I also run training to impart the knowledge on aqua culture to other farmers, especially starters to the sector. The corporate package I offers  includes giving initial advice to the farmer, constructing the ponds, managing the ponds, harvesting and marketing the fish. I realised that many farmers fail because they lack professional guidance and proper management.

when I first got into catfish, I was told about the prospects of catfish farming and how profitable it has been. I was looking for businesses with good profit potential, and that I can easily scale, at the time so I was naturally excited several times since starting my catfish farming business. I got into catfish farming because I could see returns within a relatively short time (six months), and I can gradually scale my business to succeed without much supervision from me. I started my catfish farming with about 500 fishes. I made some mistakes and recorded some losses in the early stage, but I’ve since learned from my losses and things have been better.”

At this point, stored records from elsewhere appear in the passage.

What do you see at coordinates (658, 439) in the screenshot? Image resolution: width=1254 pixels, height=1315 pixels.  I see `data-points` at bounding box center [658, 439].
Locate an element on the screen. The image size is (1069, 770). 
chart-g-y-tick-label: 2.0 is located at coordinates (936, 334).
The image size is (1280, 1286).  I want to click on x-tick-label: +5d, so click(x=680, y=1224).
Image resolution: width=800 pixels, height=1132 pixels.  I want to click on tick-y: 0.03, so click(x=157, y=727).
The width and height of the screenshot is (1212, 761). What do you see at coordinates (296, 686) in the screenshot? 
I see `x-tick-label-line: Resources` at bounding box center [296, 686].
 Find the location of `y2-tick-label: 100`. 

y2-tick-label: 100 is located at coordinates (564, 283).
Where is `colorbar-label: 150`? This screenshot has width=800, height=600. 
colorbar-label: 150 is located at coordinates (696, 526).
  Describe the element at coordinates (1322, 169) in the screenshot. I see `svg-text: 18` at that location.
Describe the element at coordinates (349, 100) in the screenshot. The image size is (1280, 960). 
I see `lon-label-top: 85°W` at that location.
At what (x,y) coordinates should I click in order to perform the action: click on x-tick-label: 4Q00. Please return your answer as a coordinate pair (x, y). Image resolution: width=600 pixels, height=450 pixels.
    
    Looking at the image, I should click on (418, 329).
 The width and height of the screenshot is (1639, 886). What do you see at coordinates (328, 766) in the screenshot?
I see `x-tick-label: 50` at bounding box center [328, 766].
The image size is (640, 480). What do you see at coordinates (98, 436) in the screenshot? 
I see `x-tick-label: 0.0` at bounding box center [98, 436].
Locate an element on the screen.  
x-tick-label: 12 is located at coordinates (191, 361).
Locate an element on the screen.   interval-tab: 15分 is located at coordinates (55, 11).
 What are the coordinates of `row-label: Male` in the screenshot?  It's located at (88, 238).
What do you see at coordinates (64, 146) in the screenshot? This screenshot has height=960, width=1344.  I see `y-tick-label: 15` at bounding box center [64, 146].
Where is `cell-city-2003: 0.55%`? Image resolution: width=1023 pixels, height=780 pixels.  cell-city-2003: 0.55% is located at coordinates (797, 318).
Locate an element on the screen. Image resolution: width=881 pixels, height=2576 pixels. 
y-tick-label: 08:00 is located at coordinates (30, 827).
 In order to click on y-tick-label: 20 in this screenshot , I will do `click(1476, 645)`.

catfish farming is profitable. “ Yes, catfish farming is a sustainable business. Even though I had a loss during my first attempt, I learned from experience — by getting good juveniles, carefully monitoring feed I give my fishes, and ensuring my fishes are properly cared for. As a result, barring any uncontrollable disasters (such as flood or disease outbreak), my business has been profitable. I’m gradually expanding my catfish farming business, and my farm currently employs about four to five people at any given time. If one can understand the system, especially how to use locally available ingredients instead of expensive imported materials, catfish farming can be a very profitable and sustainable business. ”

I rear up to 2000 fishes, which grow up to one to two kilogramme before harvest.

I want to enlighten farmers that they could make money from the trade as well as improve their diet as fish is highly nutritious.